Sous la direction de Recep Tayyip Erdogan, la Turquie est redevenue une puissance régionale majeure à la croisée de l’Europe et de l’Asie. Son virage vers les BRICS devrait inquiéter l’Occident.
Ces dernières années, la Turquie a intensifié ses relations diplomatiques et économiques avec les pays membres des BRICS, des nations émergentes à forte industrialisation qui suscitent l’inquiétude en Occident par leur capacité à modifier l’ordre mondial établi depuis la Seconde Guerre mondiale.
La diplomatie audacieuse menée par Erdogan suscite des questions parmi ses alliés traditionnels quant à la vision stratégique à long terme de la Turquie. Les BRICS, qui représentent aujourd’hui la moitié de la population mondiale et plus de trente pour cent du commerce international, sont probablement l’avenir et s’avèrent déjà incontournables, comme en témoigne la récente visite d’Antonio Guterres à Kazan fin octobre. Dans ce contexte, la Turquie, dont l’économie a connu un ralentissement après une période de prospérité dans les années 2000, pourrait voir dans ces nouveaux alliés puissants une opportunité pour diversifier ses marchés et, pour Ankara, réduire sa dépendance aux marchés européens, avec lesquels elle entretient parfois des relations tendues.
Vers la Chine aussi
En parallèle, et comme en témoigne le développement de ses relations commerciales avec la Chine, la Turquie cherche à attirer des investissements provenant de ces pays, particulièrement dans le secteur du tourisme et des technologies.

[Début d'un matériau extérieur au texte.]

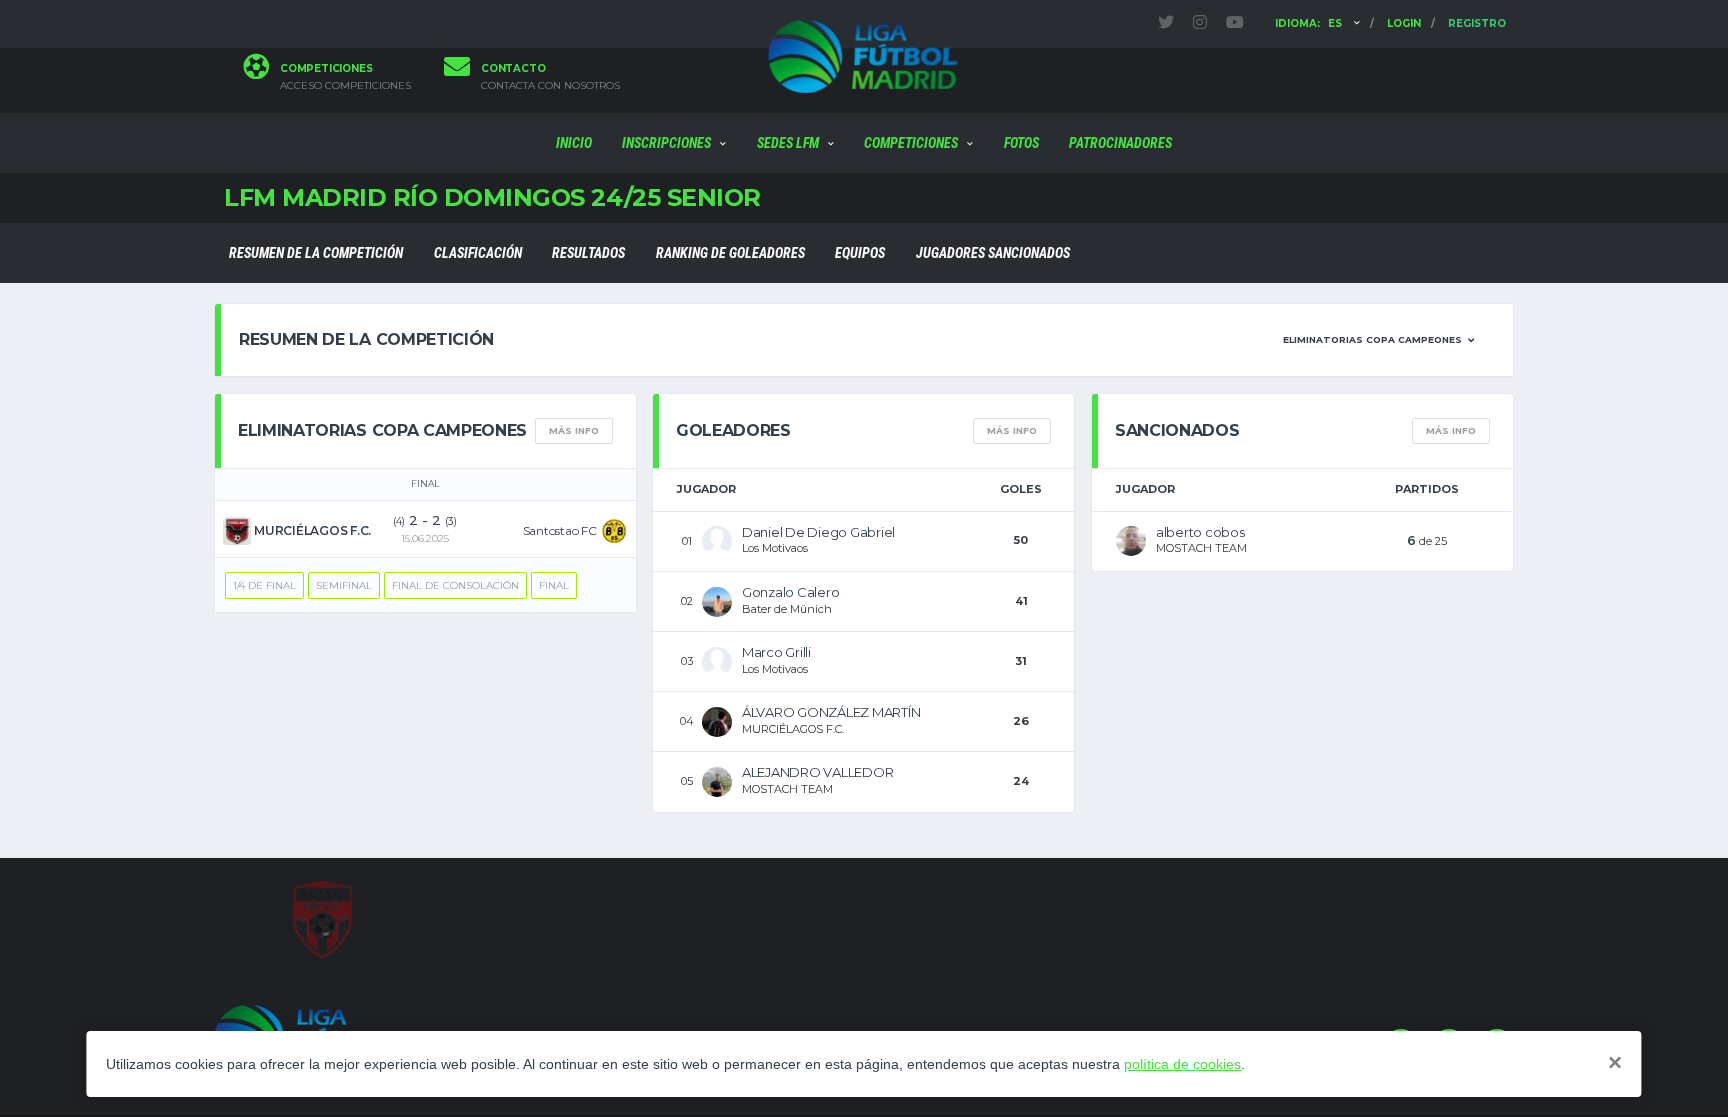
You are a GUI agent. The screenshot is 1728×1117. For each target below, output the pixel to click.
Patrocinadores (1120, 143)
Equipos (860, 253)
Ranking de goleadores (730, 253)
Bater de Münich (787, 609)
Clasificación (478, 253)
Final (554, 585)
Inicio (574, 143)
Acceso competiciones (345, 86)
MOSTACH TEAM (787, 789)
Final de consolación (455, 585)
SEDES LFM (788, 143)
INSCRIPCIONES (666, 143)
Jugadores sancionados (993, 253)
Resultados (588, 253)
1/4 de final (264, 585)
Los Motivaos (775, 548)
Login (1404, 23)
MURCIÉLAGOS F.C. (793, 729)
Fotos (1021, 143)
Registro (1477, 23)
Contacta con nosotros (550, 86)
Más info (574, 430)
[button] (1378, 340)
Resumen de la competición (316, 253)
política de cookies (1182, 1064)
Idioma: (1308, 23)
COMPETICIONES (911, 143)
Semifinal (344, 585)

En rejoignant les BRICS, la Turquie renforcerait sa position sur la scène internationale et s’inscrirait dans l’agenda des membres actuels visant à créer un nouvel ordre mondial multipolaire et dédollarisé. Dès lors, la question de ses relations diplomatiques avec l’Occident, en particulier avec les États-Unis, se pose. Déjà critique à l’encontre de la politique de ses anciens alliés, ainsi que de celle de l’OTAN, le président turc n’hésite plus, depuis la tentative de coup d’État de 2016, à afficher publiquement ses réserves face à la domination américaine. En s’appuyant sur les BRICS, la Turquie pourrait trouver de solides soutiens pour aborder des dossiers sensibles, tels que la question kurde ou les tensions en Méditerranée orientale.
Neutralité active
Si la stratégie de la Turquie semble claire et que son rôle de neutralité active pourrait lui permettre de jouer un rôle clé dans les négociations internationales, la question reste de savoir si ce “flirt” avec les BRICS sera réciproque. Si les relations entre Moscou et Ankara, ainsi qu’avec Pékin, sont au beau fixe, qu’en est-il de l’Inde et du Brésil, qui pourraient voir dans l’arrivée de la Turquie un concurrent potentiel ? Et que dire de l’Afrique du Sud, qui risquerait d’être reléguée au second plan, dans le groupe des pays suiveurs plutôt que parmi ceux qui façonnent l’histoire.